In 2022, Bullen won the gold medal in her event at the Matteo Pellicone Ranking Series 2022 held in Rome, Italy. She won the silver medal in the 59 kg event at the 2022 World Wrestling Championships held in Belgrade, Serbia.

Bullen won the silver medal in the 62 kg event at the 2023 European Wrestling Championships held in Zagreb, Croatia. She won one of the bronze medals in the 62 kg event at the 2023 World Wrestling Championships held in Belgrade, Serbia. As a result, she earned a quota place for Norway for the 2024 Summer Olympics in Paris, France.

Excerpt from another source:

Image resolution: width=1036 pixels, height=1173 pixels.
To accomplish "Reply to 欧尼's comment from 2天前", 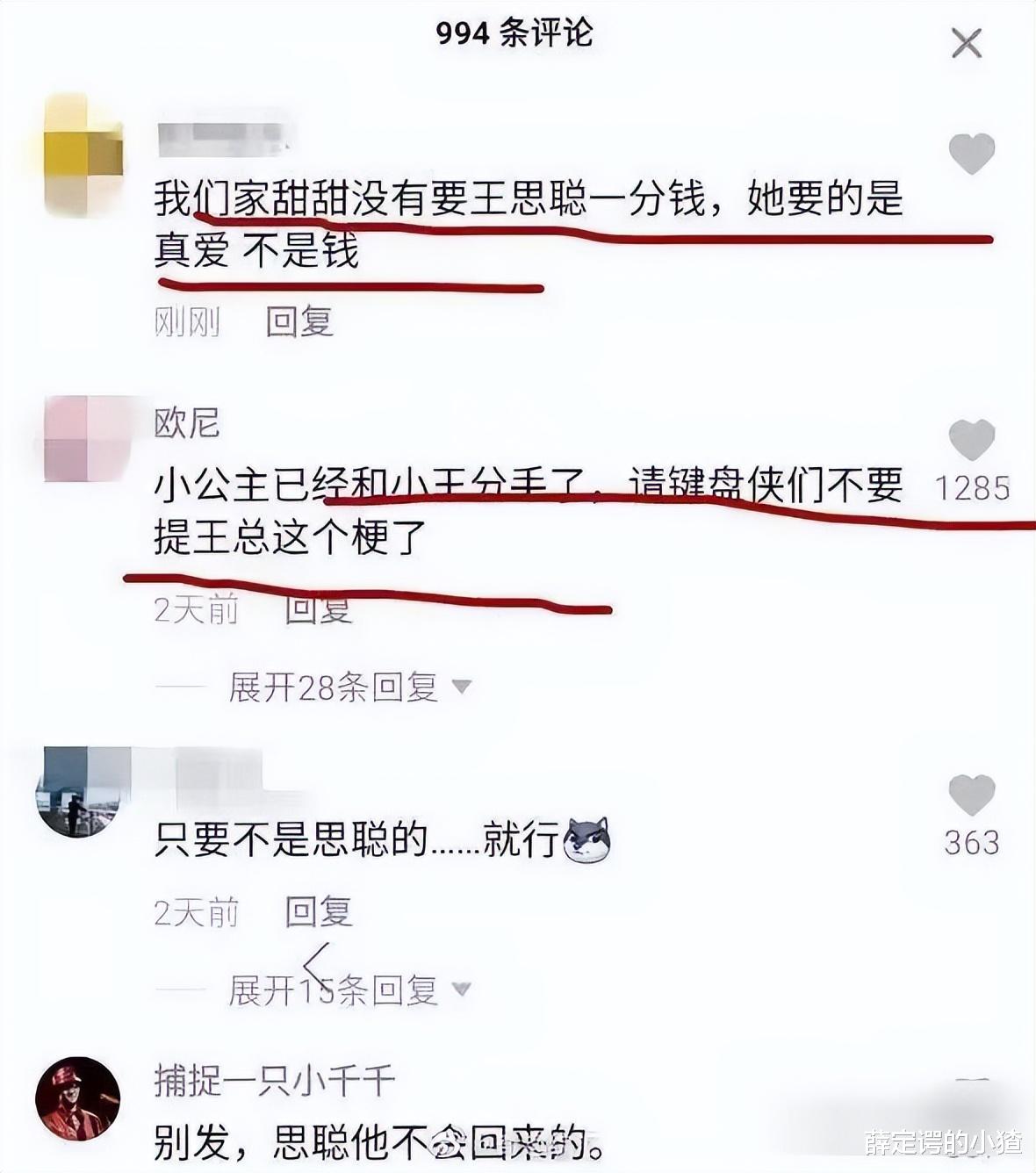I will [319, 608].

Bullen won the gold medal in the 62 kg event at the 2024 European Wrestling Championships held in Bucharest, Romania. She defeated Luisa Niemesch of Germany in her gold medal match.

Bullen won one of the bronze medals in the women's 62 kg event at the 2024 Summer Olympics in Paris, France. She defeated Ana Godinez of Canada in her bronze medal match.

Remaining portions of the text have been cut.